Berlin said Monday it had no plans to send ground troops to Syria, refusing a US request for Germany to ramp up its military involvement in the fight against Islamic State militants.
“When I say that the government intends to continue with its ongoing measures in the framework of the anti-IS coalition, then that means no ground troops,” said German government spokesman Steffen Seibert.
US special representative on Syria James Jeffrey told German media including the Die Welt newspaper Sunday that Washington wants Berlin to put boots on the ground in northern Syria.
Jeffrey, who was visiting Berlin for Syria talks, added that he expects an answer this month.
But the comments prompted discord to break out in German Chancellor Angela Merkel’s ruling coalition on Sunday.
A clear rejection of the American request came from Merkel’s junior coalition partners, the Social Democrats (SPD).
“There will be no German ground troops in Syria with us,” tweeted a member of the interim SPD leadership, Thorsten Schaefer-Guembel.
“I don’t see people wanting that among our coalition partners” in Merkel’s centre-right CDU, he added.

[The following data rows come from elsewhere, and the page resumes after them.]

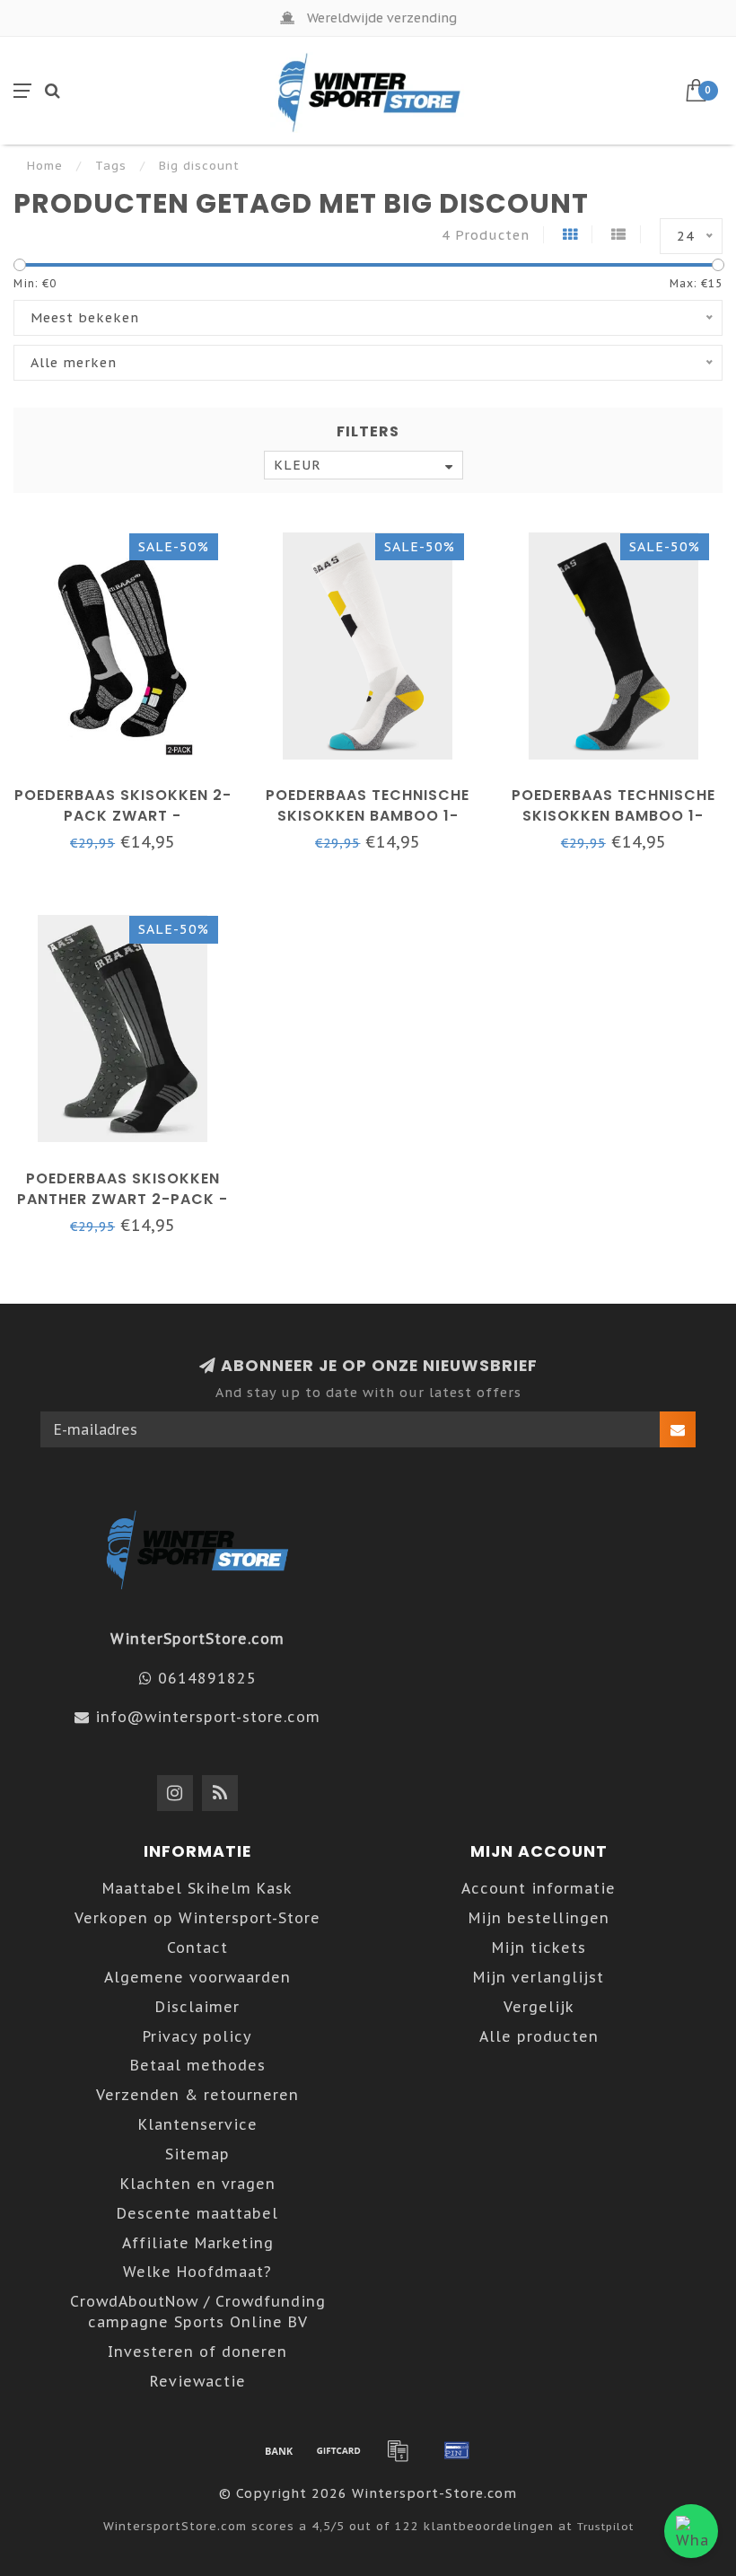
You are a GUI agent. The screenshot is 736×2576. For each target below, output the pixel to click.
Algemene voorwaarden (197, 1977)
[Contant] (338, 2450)
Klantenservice (198, 2124)
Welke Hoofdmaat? (197, 2272)
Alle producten (539, 2036)
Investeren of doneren (197, 2352)
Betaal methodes (198, 2065)
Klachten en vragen (198, 2184)
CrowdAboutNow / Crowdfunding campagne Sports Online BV (198, 2311)
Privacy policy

But deputy conservative parliamentary leader Johann Wadephul told news agency DPA that Germany should “not reflexively reject” the US call for troops.
“Our security, not the Americans’, is being decided in this region,” added Wadephul, seen as a candidate to succeed Ursula von der Leyen as defence minister if she is confirmed as European Commission chief.
As well as the SPD, the ecologist Greens, liberal Free Democrats and Left party all urged Merkel to reject the US request for troops.
The mandate for Germany’s participation in Syria runs out on October 31, meaning that parliament would be called on to decide what to do beyond that date.
Seibert noted that Germany has “for years been making a significant and internationally acknowledged contribution” to fighting the Islamic State militants.
Berlin is now in talks with the US on “how the engagement should develop further”, he added.
The US appeal comes after Trump has repeatedly urged Berlin to increase its defence spending, last month calling Germany “delinquent” over its contributions to NATO’s budget.
But such criticisms have more often hardened resistance to forking out more on the military rather than loosening the country’s purse strings.
Former Chancellor Gerhard Schroeder told business newspaper Handelsblatt on Saturday that Trump wanted “vassals” rather than allies.
“I’d have liked the federal government to tell him once or twice that it’s none of his business” how much Germany spends on defence, Schroeder said.
Washington has two goals in northeastern Syria: to support the US-backed Kurdish forces that expelled IS from northern Syria because they are increasingly threatened by Turkey, and to prevent a potential IS resurgence in the war-torn country.
The US is hoping Europe will help, pressuring Britain, France and now Germany, which has so far deployed surveillance aircraft and other non-combat military support in Syria.
However Germany’s history makes military spending and foreign adventures controversial.
Berlin sent soldiers to fight abroad for the first time since World War II in 1994, and much of the political spectrum and the public remains suspicious of such deployments.